From the first line of the entries below, reproduce everything exactly through the line with "This screenshot has height=383, width=826.", and nothing more.

● **Extracted material**:
::::

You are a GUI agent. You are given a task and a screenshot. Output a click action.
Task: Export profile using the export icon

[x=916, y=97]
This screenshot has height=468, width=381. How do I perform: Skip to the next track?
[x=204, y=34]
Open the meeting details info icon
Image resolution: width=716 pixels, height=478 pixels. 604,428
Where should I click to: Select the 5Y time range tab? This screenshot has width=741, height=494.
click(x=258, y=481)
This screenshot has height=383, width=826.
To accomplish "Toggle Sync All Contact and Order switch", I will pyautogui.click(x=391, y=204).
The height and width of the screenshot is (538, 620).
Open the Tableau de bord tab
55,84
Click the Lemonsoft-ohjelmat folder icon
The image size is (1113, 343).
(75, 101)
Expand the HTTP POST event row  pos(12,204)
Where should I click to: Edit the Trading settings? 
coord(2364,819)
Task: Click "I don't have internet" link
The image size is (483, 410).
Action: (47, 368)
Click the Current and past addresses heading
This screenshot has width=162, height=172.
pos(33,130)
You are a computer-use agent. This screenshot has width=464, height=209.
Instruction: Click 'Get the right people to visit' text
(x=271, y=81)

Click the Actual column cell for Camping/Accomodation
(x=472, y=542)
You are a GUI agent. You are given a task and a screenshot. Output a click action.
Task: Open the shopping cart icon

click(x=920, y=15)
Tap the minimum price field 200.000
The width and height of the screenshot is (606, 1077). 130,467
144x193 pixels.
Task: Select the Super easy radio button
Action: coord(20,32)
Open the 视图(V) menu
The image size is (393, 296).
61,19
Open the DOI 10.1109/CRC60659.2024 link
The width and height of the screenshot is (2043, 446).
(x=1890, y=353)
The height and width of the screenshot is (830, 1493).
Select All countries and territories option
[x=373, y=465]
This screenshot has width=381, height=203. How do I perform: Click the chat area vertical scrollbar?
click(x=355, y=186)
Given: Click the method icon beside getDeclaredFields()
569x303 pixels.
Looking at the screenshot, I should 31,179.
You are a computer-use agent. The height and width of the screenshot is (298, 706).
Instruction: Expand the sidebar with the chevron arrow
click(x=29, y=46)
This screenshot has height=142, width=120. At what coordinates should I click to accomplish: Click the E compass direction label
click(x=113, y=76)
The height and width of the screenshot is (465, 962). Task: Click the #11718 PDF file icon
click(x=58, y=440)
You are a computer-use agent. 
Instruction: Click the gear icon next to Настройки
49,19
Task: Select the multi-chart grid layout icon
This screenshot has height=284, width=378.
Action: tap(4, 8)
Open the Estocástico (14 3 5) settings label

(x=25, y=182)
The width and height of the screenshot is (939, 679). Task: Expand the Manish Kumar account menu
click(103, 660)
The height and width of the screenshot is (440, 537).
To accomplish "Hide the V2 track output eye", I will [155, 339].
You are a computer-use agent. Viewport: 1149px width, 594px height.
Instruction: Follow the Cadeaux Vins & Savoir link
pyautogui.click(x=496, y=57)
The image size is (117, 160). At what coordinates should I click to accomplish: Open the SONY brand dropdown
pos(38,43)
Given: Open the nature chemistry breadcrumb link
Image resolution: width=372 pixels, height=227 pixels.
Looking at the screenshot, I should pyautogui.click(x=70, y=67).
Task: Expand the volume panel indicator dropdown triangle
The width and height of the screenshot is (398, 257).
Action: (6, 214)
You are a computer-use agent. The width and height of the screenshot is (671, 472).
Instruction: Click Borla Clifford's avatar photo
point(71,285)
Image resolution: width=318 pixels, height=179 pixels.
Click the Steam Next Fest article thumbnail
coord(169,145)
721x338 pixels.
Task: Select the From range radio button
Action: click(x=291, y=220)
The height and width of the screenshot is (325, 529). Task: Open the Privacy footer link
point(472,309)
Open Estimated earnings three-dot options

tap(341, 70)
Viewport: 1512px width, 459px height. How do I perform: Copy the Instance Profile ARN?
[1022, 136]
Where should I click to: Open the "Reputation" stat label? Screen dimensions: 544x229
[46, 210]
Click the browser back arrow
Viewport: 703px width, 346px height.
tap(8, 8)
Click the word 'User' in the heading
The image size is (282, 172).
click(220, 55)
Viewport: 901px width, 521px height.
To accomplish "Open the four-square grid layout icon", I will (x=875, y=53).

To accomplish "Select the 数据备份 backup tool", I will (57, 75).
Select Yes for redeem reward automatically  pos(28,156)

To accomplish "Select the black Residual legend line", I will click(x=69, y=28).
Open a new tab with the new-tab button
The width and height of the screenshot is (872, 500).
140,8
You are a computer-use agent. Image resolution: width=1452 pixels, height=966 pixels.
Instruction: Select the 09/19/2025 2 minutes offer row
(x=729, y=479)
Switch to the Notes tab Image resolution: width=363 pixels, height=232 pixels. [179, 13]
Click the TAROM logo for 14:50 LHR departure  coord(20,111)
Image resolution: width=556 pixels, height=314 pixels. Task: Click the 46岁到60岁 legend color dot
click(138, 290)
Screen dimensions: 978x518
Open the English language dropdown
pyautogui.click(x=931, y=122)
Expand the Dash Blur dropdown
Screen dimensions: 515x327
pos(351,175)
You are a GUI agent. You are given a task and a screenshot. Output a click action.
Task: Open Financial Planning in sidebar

::::

● **Exercise solution**:
You are a GUI agent. You are given a task and a screenshot. Output a click action.
Task: Export profile using the export icon

[x=916, y=97]
This screenshot has height=468, width=381. How do I perform: Skip to the next track?
[x=204, y=34]
Open the meeting details info icon
Image resolution: width=716 pixels, height=478 pixels. 604,428
Where should I click to: Select the 5Y time range tab? This screenshot has width=741, height=494.
click(x=258, y=481)
This screenshot has height=383, width=826.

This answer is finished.